- Task brief
Go through the entries below and print each one exactly, leaving out pictures.

- Data for analysis
- - -

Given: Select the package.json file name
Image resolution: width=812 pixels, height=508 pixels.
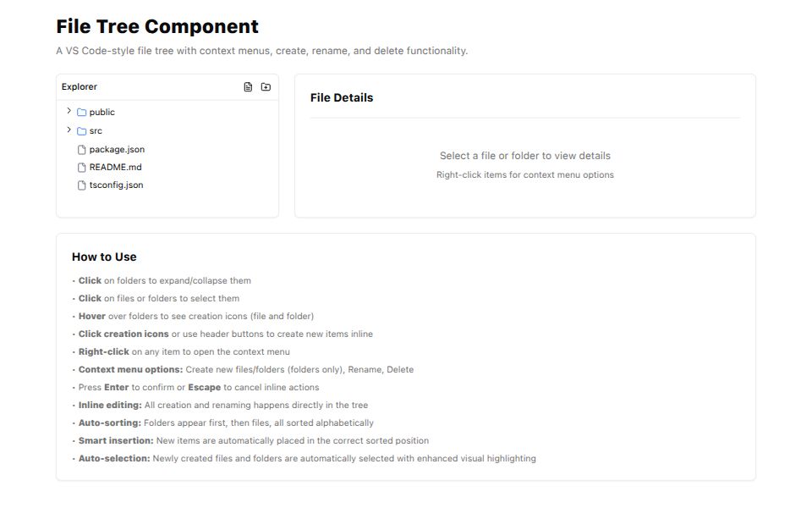Looking at the screenshot, I should (117, 150).
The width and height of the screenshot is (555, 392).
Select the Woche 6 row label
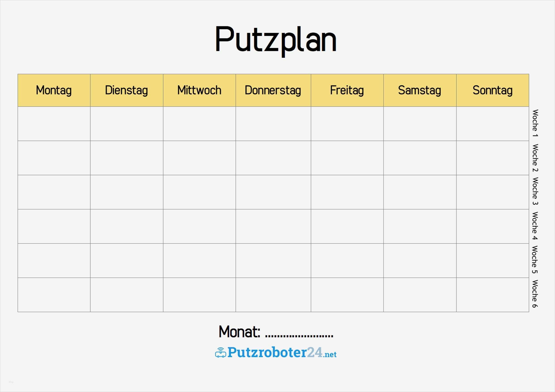535,294
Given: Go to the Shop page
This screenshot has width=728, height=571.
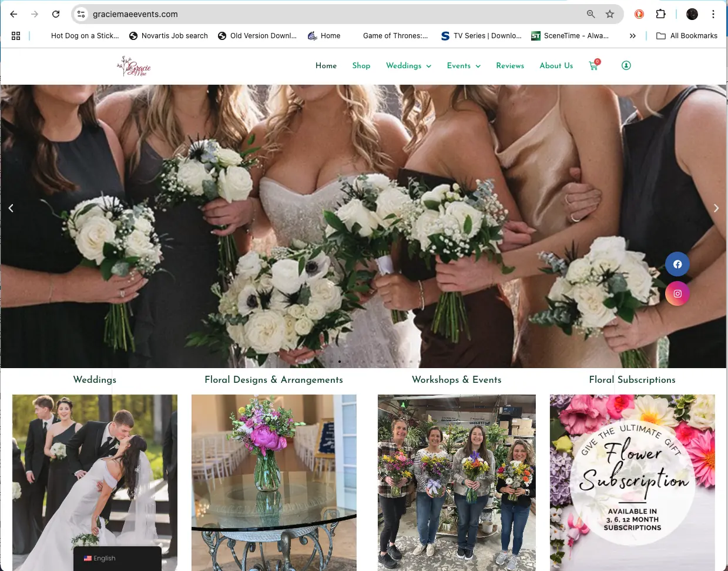Looking at the screenshot, I should point(361,66).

- - -

- Reply to the exercise
Given: Select the package.json file name
Image resolution: width=812 pixels, height=508 pixels.
Looking at the screenshot, I should (117, 150).
The width and height of the screenshot is (555, 392).
Select the Woche 6 row label
535,294
Given: Go to the Shop page
This screenshot has width=728, height=571.
Looking at the screenshot, I should point(361,66).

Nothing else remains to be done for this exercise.